◆ **Problem to solve**:
Please return the lines below verbatim, beginning at the one that has "Task: Switch to the MITWIRKENDE tab" and stopping after the one that has "You are a computer-use agent. The", and add no other lines.

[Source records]
::::

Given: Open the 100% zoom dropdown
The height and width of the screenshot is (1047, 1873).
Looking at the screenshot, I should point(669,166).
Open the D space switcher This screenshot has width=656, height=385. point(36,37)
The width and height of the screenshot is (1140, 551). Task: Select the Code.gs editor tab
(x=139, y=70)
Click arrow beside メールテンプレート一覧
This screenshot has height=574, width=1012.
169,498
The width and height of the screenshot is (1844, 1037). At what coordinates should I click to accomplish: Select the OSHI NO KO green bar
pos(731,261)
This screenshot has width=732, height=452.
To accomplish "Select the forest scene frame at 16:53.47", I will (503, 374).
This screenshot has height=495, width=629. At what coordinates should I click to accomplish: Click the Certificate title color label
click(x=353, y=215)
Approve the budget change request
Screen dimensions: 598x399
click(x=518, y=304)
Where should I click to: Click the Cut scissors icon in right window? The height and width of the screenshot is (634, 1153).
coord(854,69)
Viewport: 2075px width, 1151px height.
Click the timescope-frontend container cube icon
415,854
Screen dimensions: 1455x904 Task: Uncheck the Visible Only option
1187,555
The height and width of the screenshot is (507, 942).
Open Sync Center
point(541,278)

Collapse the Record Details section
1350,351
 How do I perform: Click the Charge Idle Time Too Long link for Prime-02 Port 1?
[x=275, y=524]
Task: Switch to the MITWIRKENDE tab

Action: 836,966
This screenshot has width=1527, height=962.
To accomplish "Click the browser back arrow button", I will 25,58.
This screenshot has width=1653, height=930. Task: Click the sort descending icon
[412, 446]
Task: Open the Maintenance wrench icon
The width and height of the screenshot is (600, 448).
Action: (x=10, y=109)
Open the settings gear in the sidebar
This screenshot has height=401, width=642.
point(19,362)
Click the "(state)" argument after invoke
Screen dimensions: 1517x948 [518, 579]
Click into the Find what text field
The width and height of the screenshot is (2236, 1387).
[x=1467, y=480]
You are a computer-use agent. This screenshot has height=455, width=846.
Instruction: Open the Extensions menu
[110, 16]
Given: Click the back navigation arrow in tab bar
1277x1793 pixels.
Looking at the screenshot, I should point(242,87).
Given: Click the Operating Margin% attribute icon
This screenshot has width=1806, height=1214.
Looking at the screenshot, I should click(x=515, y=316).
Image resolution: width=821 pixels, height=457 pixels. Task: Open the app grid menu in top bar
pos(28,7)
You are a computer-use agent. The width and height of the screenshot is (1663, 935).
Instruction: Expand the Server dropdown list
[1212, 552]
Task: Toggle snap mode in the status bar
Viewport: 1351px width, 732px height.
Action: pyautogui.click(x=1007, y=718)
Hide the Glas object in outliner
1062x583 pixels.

::::

◆ **Result below**:
Task: Switch to the MITWIRKENDE tab

Action: 836,966
This screenshot has width=1527, height=962.
To accomplish "Click the browser back arrow button", I will 25,58.
This screenshot has width=1653, height=930. Task: Click the sort descending icon
[412, 446]
Task: Open the Maintenance wrench icon
The width and height of the screenshot is (600, 448).
Action: (x=10, y=109)
Open the settings gear in the sidebar
This screenshot has height=401, width=642.
point(19,362)
Click the "(state)" argument after invoke
Screen dimensions: 1517x948 [518, 579]
Click into the Find what text field
The width and height of the screenshot is (2236, 1387).
[x=1467, y=480]
You are a computer-use agent. This screenshot has height=455, width=846.
Instruction: Open the Extensions menu
[110, 16]
Given: Click the back navigation arrow in tab bar
1277x1793 pixels.
Looking at the screenshot, I should point(242,87).
Given: Click the Operating Margin% attribute icon
This screenshot has width=1806, height=1214.
Looking at the screenshot, I should click(x=515, y=316).
Image resolution: width=821 pixels, height=457 pixels. Task: Open the app grid menu in top bar
pos(28,7)
You are a computer-use agent. The width and height of the screenshot is (1663, 935).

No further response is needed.